En 1988, Castañeda fue asesor del izquierdista Cuauhtémoc Cárdenas (presidenciable por el Partido de la Revolución Democrática) pero en 2000, apenas 2 años después, se pasó al otro extremo, junto a Vicente Fox Quesada (presidenciable por el Partido Acción Nacional), quién ganó y lo hizo secretario de Relaciones Exteriores.

La volatilidad de Castañeda siempre fue un interrogante, aún antes de que ocurriera la publicación de El Universal.

Para colmo, en 2006 Castañeda intentó convertirse en presidenciable y llamó a ganarle al candidato de izquierda, Andrés Manuel López Obrador, "a la buena, a la mala y de todas las maneras posibles". No muy tolerante ni democrático, por cierto.

Por lo tanto, no debe sorprender que Castañeda escriba intentando alejar a Alberto Fernández de AMLO.

Nunca pudo precisarse el motivo por el cual Castañeda pasó de amigo de Cuba a enemigo de Cuba.

Cuando él publicó publicó “La Utopía Desarmada” (1995), en Cuba se habló de "delación antes que investigación". Vaya uno a saber cómo funciona el entuerto.

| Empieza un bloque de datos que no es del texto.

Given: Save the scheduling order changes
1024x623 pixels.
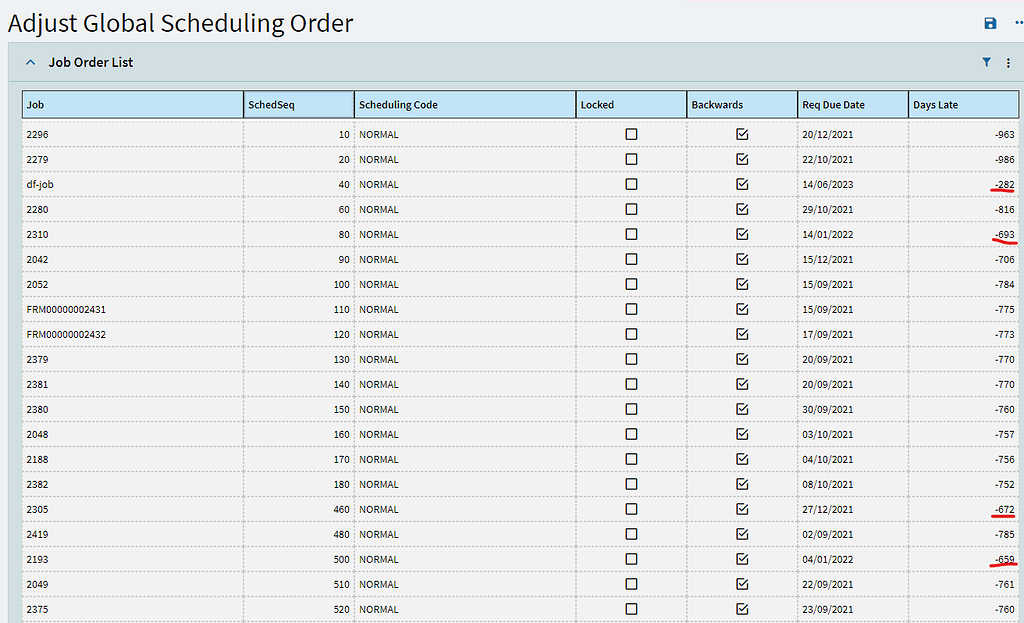Looking at the screenshot, I should tap(989, 23).
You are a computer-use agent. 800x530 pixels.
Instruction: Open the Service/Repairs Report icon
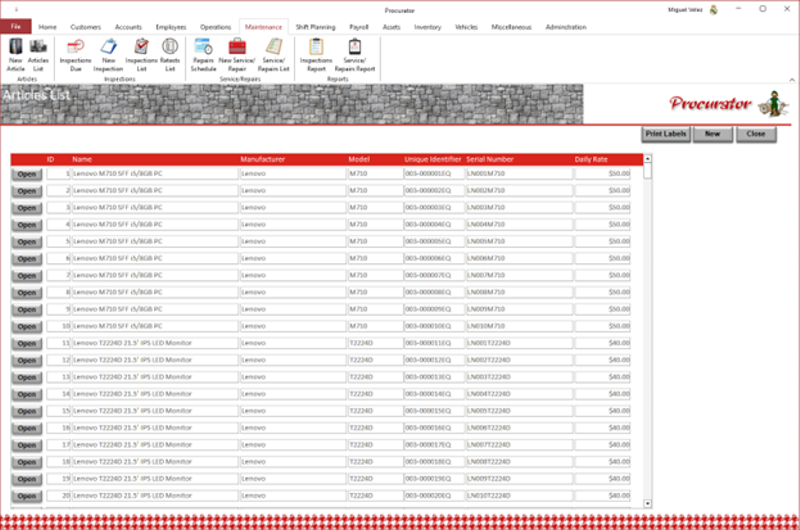(354, 52)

Castañeda ahora, desde The New York Times, irrumpe en escena para repetir lo que han publicado medios de comunicación tales como la agencia estadounidense Bloomberg: que la aprobación del acuerdo entre la Argentina y el Fondo Monetario Internacional depende de Donald Trump, y que por este motivo le convendría a Alberto Fernández respetar las exigencias de Washington DC acerca de distanciarse de Nicolás Maduro y de Evo Morales.

En el caso de Venezuela, Diosdado Cabello, el N°2 de los bolivarianos, ya se encargó de cuestionar a Fernández, facilitándole la tarea al Presidente argentino. Sin embargo, éste mantiene una posición equidistante ya que tampoco Juan Guaidó representa mucho mientras no haya nuevas elecciones.

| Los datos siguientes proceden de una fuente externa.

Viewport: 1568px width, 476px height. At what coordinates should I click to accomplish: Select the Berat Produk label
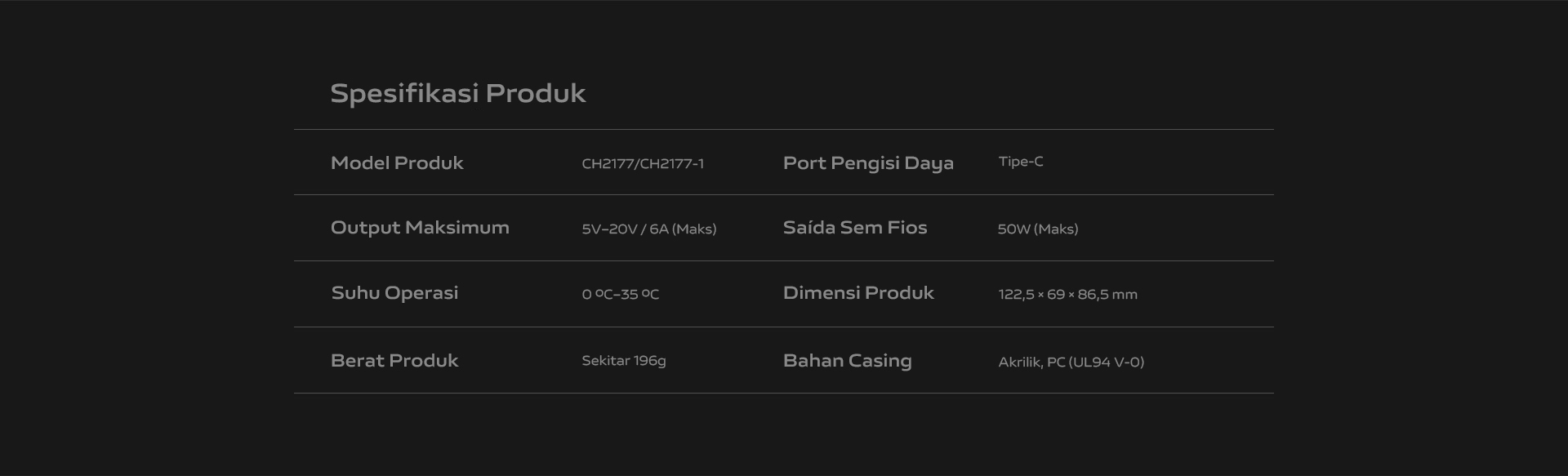pyautogui.click(x=394, y=361)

Fernández, a diferencia de Castañeda, no está dispuesto a aceptar mandatarios autoproclamados, tal como Guaidó o Jeanine Añez, en Bolivia.

Por lo demás, la política exterior argentina es moderada y soberana, coinciden diplomáticos en la región

La torpeza del Castañeda, y del Departamento de Estado, si es verdad que el mexicano es el vocero, consiste en que no es forma de hacer diplomacia. 

Mensajes a través de los medios de comunicación no pueden aceptarse en el Ejecutivo argentino, y esto es previo a cualquier debate.

Luego, cómo queda el Fondo Monetario Internacional. Justo cuando intenta recuperar imagen, Trump repite el desastre que cometió en días de Christine Lagarde.

El problema de Castañeda, porque lo demostró cuando fue canciller de Fox, es que él sí cree que es conveniente convertir a los países de la región en subordinados de USA, pero debería tolerar que haya otros puntos de vista. Sería una buena diplomacia.